Work required:
Retype the listing lines exactly as they appear, starting at the line containing "coordinates (118, 826)." and ending after the line containing "Image resolution: width=1873", including both of those lines.

Entries shown:

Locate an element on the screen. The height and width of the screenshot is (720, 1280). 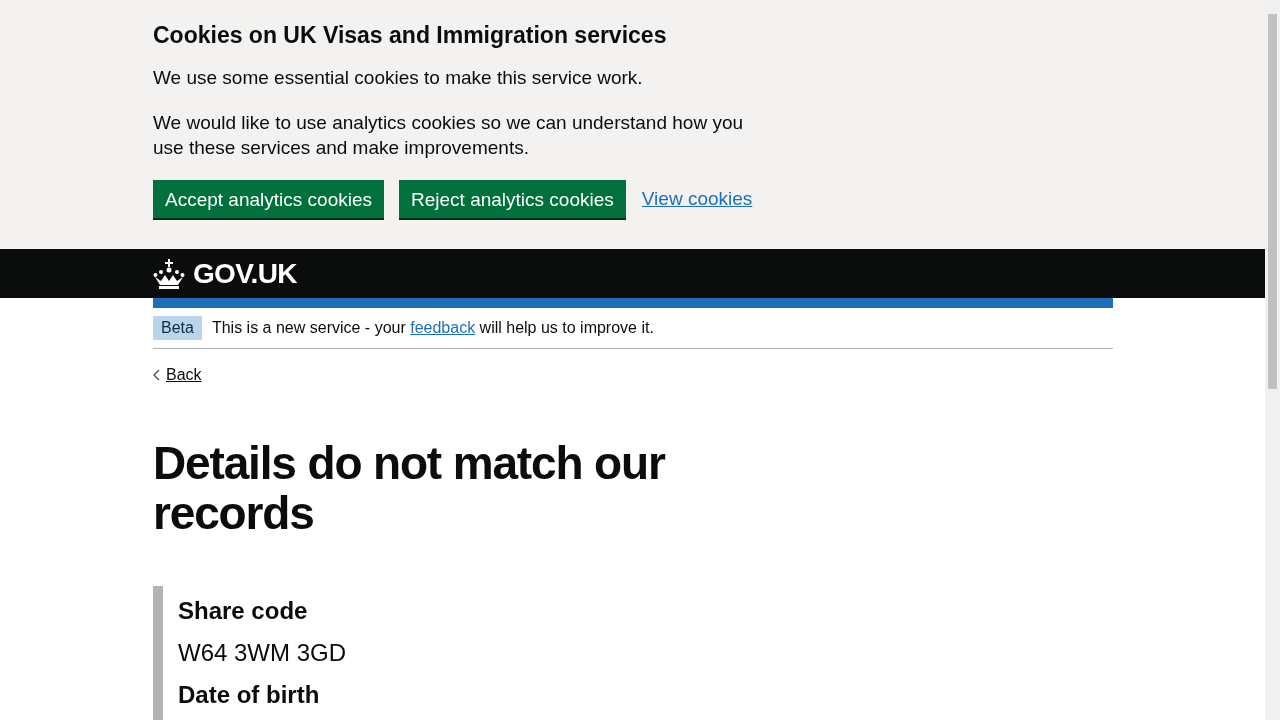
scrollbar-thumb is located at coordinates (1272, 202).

--

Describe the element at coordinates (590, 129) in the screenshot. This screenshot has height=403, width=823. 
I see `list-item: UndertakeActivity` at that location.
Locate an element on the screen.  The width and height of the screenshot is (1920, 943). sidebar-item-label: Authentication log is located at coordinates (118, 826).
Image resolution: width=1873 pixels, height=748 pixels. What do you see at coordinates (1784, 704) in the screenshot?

Answer below:
Locate an element on the screen.  The width and height of the screenshot is (1920, 943). sidebar-item-label: Authentication log is located at coordinates (118, 826).
Image resolution: width=1873 pixels, height=748 pixels. What do you see at coordinates (1784, 704) in the screenshot?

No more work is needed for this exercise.